Record extracts:
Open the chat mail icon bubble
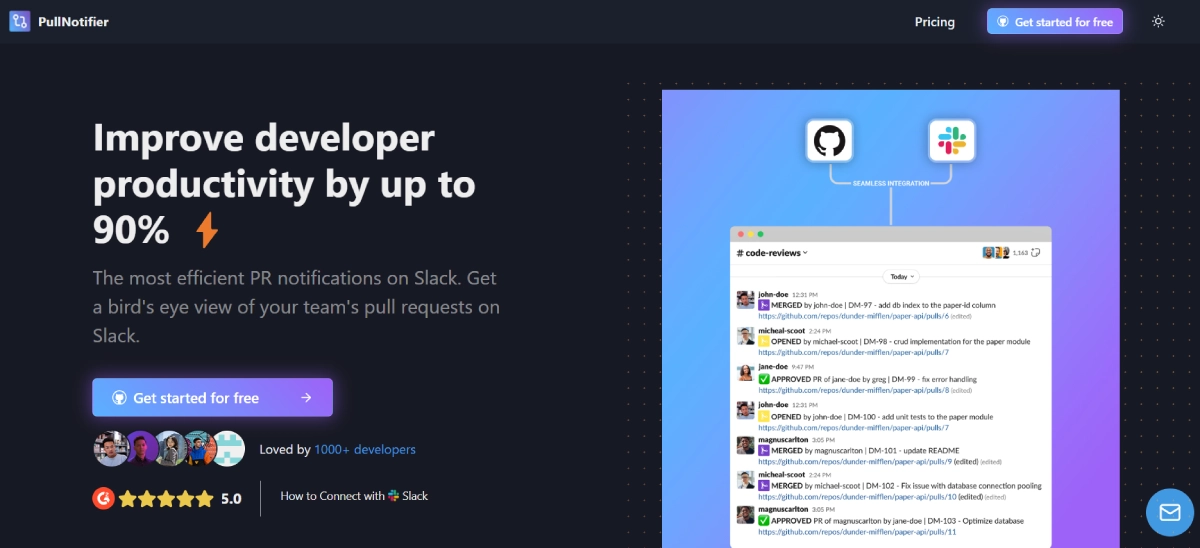This screenshot has width=1200, height=548. point(1169,512)
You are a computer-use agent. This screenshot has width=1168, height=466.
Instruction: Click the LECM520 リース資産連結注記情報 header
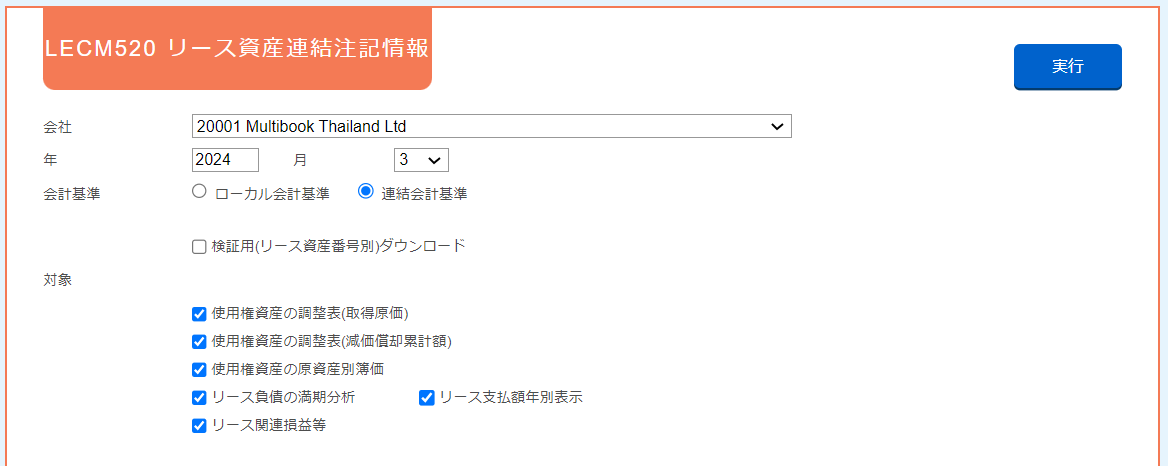(237, 48)
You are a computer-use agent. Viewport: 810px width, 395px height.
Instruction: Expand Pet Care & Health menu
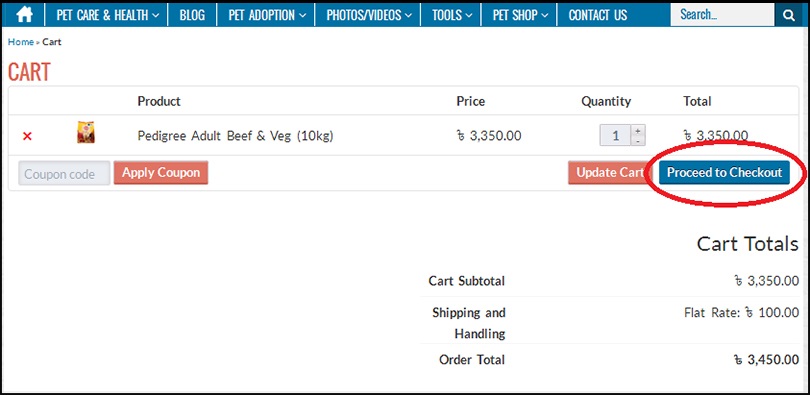click(x=107, y=15)
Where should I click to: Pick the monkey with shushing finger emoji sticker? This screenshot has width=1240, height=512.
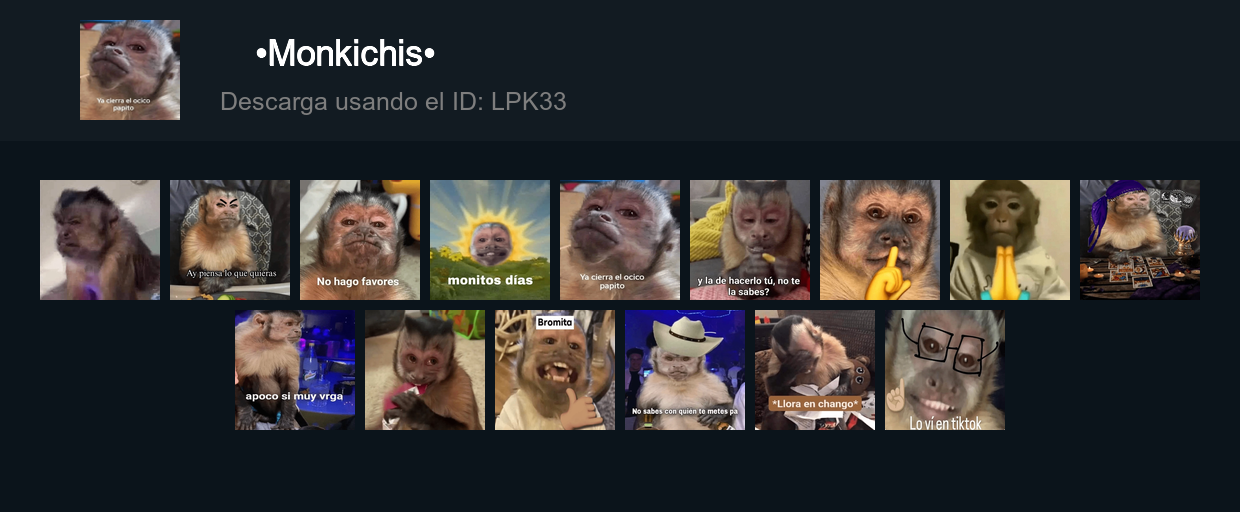pyautogui.click(x=880, y=240)
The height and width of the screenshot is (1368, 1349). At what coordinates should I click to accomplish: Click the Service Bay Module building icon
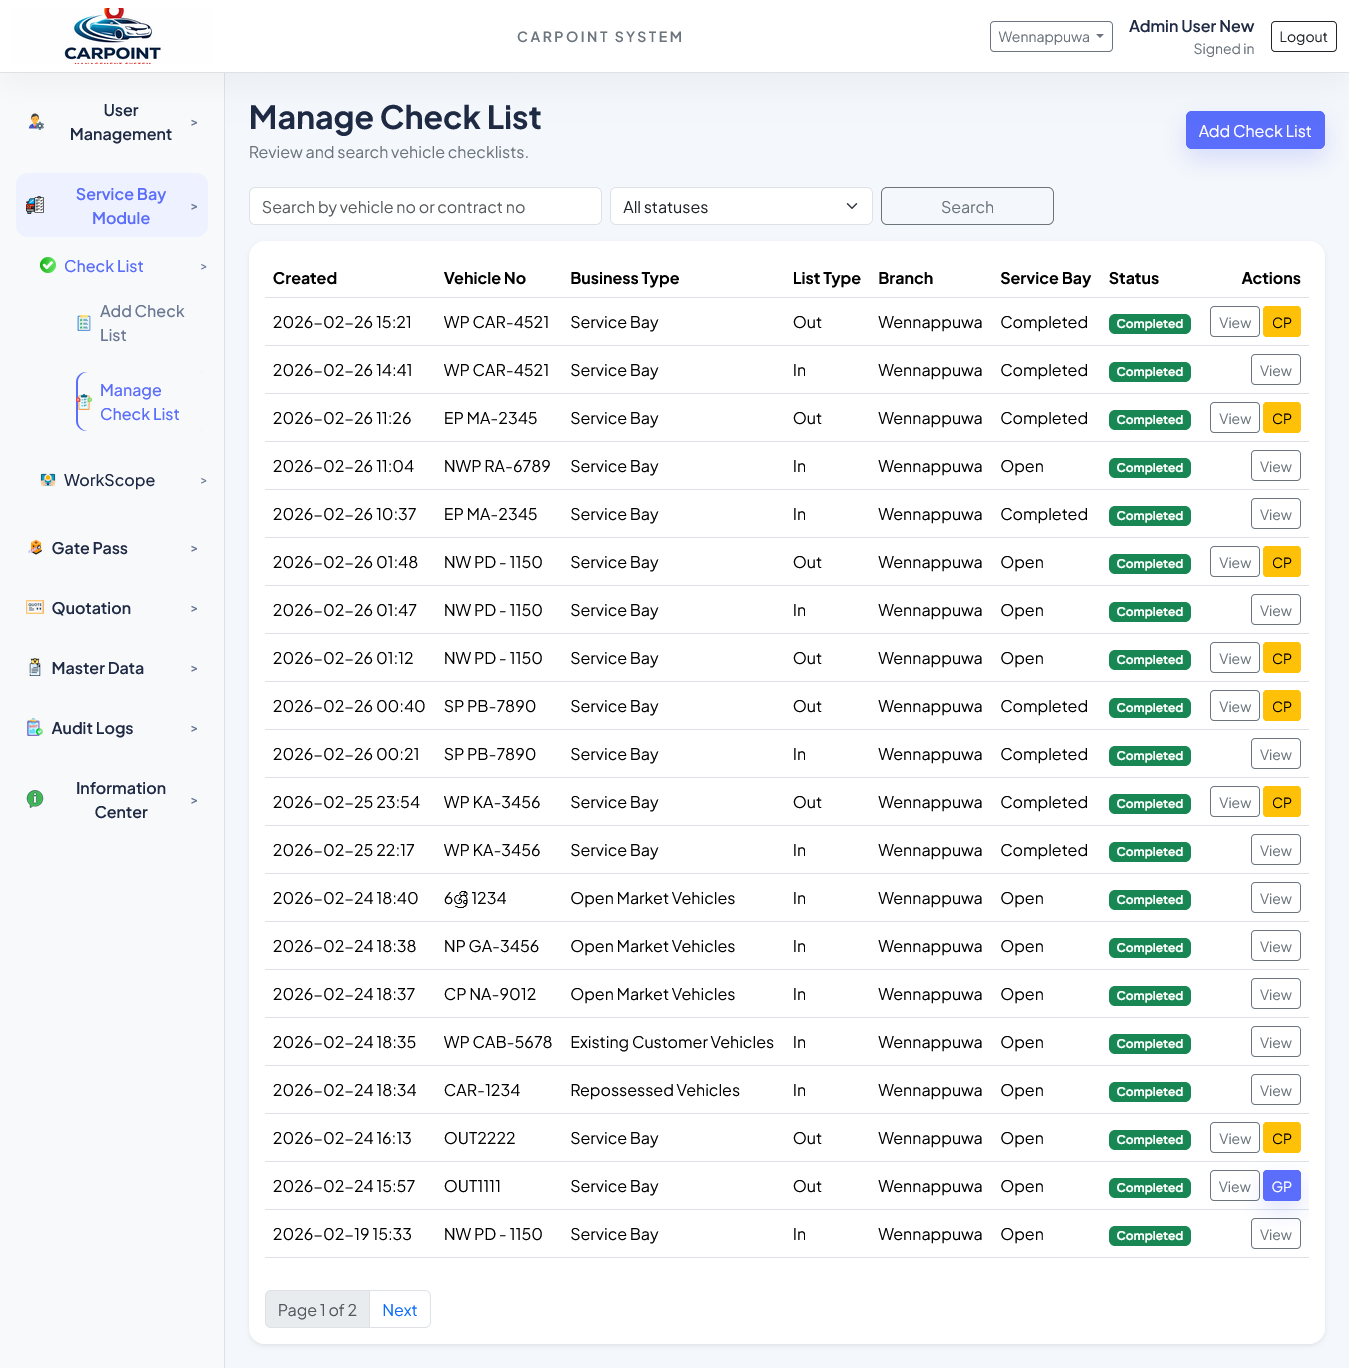tap(36, 204)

Work required: Leaving the pictures out, set down all of the data again exactly.

Solution below:
Open the chat mail icon bubble
This screenshot has width=1200, height=548. point(1169,512)
You are a computer-use agent. This screenshot has width=1168, height=466.
Instruction: Click the LECM520 リース資産連結注記情報 header
(237, 48)
You are a computer-use agent. Viewport: 810px width, 395px height.
Instruction: Expand Pet Care & Health menu
click(x=107, y=15)
Where should I click to: Pick the monkey with shushing finger emoji sticker? This screenshot has width=1240, height=512.
pyautogui.click(x=880, y=240)
The height and width of the screenshot is (1368, 1349). At what coordinates should I click to accomplish: Click the Service Bay Module building icon
tap(36, 204)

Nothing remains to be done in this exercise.